Assignment »
Among the records below, find each line containing the word "dimensions" and copy it.

Given data »
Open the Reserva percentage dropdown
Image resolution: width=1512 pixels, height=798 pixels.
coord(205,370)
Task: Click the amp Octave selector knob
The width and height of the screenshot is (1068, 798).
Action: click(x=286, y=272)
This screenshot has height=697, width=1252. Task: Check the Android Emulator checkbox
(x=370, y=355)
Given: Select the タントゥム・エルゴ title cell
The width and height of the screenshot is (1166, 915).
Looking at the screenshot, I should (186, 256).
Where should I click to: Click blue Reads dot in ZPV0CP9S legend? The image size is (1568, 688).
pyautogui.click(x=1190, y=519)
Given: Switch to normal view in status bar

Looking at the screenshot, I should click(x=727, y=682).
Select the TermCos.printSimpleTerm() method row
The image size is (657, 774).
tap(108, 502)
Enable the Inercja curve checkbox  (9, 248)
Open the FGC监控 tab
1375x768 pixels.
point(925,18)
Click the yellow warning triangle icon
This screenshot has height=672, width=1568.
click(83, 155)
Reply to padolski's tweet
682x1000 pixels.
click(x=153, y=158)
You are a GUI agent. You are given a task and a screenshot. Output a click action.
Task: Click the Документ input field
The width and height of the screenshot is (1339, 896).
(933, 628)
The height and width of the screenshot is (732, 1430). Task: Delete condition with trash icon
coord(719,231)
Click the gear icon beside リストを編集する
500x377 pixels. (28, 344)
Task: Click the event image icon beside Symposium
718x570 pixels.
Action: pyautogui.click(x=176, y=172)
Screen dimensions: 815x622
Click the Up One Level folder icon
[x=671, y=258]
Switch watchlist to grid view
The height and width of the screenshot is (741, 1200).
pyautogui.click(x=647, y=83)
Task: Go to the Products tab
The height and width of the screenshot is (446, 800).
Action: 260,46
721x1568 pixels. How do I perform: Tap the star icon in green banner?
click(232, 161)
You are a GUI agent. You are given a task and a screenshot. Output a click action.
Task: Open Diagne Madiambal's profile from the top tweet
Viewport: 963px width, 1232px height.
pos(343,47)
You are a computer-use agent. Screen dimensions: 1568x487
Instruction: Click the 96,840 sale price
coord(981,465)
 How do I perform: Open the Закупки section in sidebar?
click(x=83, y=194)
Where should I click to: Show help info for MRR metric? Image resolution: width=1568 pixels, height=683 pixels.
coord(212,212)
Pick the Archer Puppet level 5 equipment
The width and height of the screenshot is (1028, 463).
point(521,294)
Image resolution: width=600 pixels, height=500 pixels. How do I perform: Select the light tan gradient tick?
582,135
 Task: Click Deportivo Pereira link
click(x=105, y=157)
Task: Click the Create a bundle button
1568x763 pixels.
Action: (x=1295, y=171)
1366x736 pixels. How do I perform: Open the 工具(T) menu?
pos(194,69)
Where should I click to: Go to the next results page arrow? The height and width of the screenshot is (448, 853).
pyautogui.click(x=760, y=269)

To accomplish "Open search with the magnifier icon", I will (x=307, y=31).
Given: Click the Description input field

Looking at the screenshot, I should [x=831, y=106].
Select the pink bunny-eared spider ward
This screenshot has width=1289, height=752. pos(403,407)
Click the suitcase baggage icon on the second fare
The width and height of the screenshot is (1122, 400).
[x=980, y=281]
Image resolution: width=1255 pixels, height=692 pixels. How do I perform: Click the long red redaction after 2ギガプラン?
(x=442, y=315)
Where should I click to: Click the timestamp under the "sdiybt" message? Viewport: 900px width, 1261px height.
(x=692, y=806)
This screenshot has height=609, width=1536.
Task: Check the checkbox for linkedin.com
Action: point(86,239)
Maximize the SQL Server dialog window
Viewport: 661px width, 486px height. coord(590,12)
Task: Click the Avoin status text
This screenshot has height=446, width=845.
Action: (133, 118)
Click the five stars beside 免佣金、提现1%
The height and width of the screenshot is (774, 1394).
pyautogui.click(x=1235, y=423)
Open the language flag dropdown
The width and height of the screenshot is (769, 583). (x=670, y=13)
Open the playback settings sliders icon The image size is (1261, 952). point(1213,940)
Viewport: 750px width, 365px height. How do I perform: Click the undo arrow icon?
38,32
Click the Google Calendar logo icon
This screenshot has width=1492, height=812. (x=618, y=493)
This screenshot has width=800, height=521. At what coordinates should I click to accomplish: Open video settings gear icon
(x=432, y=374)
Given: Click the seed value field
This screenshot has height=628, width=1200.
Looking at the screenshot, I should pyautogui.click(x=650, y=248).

Result of this exercise »
Screen dimensions: 815x622
You are a computer-use agent. Screen dimensions: 1568x487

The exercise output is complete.